-- Work required --
Filter the entries below down to the lines that hold "will".

Stored items:
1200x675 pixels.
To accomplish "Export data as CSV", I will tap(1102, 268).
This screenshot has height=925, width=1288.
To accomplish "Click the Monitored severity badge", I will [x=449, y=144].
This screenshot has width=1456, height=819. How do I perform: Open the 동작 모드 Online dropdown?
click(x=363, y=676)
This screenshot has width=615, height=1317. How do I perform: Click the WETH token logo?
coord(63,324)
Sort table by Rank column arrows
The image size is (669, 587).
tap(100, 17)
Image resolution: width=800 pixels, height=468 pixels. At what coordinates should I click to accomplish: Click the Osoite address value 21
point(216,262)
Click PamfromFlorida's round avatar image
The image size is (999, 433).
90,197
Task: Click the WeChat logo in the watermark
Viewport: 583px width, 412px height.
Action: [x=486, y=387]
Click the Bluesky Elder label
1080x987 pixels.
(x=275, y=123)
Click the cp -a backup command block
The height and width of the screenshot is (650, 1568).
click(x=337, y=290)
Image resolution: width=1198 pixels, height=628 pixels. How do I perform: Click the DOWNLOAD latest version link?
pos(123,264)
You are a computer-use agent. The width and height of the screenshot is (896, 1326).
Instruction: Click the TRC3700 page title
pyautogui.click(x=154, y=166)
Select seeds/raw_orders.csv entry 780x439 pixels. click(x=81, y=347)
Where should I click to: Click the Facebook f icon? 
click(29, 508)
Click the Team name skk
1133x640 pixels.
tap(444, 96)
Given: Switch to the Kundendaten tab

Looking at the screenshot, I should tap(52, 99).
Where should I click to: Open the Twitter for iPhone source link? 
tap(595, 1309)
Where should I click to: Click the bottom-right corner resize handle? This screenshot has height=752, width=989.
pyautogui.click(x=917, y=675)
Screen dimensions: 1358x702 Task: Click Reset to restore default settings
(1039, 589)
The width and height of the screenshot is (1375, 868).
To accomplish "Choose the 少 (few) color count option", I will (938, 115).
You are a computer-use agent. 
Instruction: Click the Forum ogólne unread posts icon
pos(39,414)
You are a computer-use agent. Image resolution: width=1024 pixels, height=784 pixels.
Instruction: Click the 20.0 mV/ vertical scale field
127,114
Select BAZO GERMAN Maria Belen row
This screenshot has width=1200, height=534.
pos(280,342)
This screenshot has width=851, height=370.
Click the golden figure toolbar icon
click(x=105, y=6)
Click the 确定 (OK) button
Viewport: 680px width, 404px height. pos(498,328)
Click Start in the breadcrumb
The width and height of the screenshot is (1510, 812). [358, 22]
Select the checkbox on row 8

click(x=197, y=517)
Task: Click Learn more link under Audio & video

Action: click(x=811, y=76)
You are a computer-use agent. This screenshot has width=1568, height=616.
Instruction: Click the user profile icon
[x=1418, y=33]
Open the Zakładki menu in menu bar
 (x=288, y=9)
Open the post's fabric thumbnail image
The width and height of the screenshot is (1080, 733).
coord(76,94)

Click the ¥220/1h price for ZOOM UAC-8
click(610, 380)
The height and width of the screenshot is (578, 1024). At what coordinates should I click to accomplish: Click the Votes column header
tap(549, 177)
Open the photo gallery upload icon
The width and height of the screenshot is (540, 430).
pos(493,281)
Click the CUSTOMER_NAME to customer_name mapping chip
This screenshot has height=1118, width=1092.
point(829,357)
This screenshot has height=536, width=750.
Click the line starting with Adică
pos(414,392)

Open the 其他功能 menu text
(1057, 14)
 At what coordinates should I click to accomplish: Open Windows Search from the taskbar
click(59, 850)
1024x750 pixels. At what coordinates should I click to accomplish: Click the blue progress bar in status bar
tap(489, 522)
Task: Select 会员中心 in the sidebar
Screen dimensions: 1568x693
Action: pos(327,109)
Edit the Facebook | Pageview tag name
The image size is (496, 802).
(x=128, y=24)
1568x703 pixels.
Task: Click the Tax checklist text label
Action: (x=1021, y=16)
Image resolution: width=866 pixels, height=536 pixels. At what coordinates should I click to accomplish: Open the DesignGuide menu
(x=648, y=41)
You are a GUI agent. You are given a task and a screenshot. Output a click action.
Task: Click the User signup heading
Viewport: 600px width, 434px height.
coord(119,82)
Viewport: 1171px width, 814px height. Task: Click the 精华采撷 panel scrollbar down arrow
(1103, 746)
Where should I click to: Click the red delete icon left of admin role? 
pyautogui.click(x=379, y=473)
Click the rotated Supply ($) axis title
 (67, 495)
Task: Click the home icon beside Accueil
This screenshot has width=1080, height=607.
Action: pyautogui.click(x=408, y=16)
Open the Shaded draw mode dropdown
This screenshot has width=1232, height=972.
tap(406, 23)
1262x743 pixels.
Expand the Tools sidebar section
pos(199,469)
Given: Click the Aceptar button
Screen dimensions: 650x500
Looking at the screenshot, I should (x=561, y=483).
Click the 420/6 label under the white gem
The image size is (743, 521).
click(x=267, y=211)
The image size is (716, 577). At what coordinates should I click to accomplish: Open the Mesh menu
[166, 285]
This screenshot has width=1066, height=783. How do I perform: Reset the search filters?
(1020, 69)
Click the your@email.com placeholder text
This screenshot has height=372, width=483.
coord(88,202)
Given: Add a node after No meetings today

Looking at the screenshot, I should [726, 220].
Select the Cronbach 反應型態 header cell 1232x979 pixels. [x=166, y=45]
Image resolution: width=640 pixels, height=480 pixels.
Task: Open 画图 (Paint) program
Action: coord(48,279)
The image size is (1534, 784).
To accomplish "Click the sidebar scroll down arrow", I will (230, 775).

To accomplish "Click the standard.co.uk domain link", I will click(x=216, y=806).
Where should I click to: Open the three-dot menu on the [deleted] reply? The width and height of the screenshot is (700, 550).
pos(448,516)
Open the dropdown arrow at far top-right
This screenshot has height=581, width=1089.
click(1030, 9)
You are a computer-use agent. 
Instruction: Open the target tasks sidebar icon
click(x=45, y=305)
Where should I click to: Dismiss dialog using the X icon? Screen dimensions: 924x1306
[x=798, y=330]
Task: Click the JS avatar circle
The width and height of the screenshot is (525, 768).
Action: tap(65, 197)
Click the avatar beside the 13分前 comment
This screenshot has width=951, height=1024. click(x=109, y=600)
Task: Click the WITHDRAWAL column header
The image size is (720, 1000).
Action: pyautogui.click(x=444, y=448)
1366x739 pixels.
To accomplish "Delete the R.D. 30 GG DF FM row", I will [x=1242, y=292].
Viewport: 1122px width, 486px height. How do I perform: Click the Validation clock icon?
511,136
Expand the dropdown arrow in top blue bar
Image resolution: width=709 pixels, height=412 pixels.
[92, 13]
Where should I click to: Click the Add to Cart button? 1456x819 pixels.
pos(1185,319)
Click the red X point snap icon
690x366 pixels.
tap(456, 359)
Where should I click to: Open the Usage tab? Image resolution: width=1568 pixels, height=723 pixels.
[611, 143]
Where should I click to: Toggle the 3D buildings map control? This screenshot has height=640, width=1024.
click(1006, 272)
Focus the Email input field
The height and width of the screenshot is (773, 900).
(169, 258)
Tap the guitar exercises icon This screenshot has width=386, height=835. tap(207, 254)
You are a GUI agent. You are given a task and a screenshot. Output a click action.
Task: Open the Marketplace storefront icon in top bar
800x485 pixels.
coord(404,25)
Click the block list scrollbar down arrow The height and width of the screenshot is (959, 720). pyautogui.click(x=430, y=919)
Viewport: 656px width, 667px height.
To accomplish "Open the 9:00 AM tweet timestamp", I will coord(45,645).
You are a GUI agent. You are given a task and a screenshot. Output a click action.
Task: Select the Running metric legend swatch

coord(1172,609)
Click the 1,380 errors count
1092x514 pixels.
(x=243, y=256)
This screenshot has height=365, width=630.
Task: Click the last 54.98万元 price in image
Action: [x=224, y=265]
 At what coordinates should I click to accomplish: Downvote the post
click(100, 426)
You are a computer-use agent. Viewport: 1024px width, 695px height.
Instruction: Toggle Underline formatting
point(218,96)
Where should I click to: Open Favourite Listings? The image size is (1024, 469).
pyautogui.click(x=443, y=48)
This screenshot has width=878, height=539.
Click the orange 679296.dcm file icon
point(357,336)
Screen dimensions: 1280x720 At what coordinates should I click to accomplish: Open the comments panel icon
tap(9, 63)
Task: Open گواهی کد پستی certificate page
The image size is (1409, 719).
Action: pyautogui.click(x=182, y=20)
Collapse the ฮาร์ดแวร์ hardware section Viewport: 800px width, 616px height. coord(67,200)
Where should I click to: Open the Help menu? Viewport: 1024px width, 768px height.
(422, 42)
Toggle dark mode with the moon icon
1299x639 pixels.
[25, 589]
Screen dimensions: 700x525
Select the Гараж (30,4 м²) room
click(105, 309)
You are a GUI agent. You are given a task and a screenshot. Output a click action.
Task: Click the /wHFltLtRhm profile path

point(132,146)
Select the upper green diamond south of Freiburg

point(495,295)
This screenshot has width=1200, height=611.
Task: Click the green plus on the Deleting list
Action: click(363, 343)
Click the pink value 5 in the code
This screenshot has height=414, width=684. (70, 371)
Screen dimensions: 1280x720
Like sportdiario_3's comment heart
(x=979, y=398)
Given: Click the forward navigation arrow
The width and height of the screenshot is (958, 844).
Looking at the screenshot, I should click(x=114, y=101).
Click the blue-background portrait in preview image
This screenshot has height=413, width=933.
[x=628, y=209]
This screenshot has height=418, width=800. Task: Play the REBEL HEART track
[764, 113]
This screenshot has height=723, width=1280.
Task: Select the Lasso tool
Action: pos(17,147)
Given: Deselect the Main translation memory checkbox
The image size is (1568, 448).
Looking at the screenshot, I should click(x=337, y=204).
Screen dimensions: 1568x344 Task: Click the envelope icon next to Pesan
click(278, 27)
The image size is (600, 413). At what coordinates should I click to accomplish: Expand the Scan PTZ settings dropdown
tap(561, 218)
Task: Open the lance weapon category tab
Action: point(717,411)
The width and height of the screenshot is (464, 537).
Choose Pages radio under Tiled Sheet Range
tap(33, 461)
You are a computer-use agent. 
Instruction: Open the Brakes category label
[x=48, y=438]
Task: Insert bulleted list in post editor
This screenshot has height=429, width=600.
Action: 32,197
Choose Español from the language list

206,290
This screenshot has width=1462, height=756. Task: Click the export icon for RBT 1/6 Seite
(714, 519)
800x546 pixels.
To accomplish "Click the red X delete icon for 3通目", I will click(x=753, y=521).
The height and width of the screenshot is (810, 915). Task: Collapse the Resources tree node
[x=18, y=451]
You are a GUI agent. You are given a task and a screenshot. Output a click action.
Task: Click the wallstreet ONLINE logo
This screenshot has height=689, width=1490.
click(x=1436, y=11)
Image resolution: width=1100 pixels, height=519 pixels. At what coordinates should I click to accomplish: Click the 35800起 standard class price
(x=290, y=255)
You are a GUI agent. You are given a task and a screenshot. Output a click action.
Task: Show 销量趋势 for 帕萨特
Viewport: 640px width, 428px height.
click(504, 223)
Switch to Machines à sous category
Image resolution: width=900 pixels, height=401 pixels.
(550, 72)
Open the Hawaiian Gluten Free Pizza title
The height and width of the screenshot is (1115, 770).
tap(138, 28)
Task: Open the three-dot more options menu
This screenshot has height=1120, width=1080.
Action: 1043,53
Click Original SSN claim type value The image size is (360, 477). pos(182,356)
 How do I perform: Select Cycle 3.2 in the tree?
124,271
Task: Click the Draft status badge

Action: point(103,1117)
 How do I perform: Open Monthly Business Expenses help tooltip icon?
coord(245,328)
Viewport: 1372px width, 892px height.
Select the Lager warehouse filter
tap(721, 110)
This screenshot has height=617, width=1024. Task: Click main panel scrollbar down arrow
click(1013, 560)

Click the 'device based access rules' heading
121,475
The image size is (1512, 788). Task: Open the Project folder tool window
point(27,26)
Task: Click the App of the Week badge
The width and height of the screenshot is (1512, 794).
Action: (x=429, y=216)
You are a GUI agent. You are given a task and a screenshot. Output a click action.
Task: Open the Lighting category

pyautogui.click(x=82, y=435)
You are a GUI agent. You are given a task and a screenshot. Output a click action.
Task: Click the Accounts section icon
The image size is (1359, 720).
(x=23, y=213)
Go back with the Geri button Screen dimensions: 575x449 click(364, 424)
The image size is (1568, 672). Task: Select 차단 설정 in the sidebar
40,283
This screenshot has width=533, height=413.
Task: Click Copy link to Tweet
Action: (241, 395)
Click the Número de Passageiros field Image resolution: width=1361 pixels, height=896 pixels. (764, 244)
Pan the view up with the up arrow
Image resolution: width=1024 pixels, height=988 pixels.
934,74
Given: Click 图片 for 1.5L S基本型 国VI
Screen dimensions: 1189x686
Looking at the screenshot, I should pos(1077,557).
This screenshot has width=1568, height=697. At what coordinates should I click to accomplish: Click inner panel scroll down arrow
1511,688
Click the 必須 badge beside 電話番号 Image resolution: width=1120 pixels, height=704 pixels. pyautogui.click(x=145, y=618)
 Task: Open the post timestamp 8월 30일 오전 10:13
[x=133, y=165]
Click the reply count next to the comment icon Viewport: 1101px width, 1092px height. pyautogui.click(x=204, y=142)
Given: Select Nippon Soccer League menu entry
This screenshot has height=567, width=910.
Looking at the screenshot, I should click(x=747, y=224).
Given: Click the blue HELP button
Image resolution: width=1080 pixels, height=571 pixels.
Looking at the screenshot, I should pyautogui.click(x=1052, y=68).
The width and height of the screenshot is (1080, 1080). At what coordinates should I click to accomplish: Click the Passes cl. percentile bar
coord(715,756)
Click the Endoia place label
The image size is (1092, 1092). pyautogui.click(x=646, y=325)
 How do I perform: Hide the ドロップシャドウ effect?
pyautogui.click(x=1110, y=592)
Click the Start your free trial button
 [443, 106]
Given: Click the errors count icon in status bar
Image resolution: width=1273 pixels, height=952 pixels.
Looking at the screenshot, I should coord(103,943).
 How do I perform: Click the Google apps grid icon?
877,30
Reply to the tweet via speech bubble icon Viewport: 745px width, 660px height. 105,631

-- Answer for this exercise --
To accomplish "Export data as CSV", I will tap(1102, 268).
To accomplish "Click the Monitored severity badge", I will [x=449, y=144].
To accomplish "Choose the 少 (few) color count option", I will (938, 115).
To accomplish "Click the sidebar scroll down arrow", I will (230, 775).
To accomplish "Click the standard.co.uk domain link", I will click(x=216, y=806).
To accomplish "Delete the R.D. 30 GG DF FM row", I will [x=1242, y=292].
To accomplish "Open the 9:00 AM tweet timestamp", I will coord(45,645).
To accomplish "Click the red X delete icon for 3通目", I will click(x=753, y=521).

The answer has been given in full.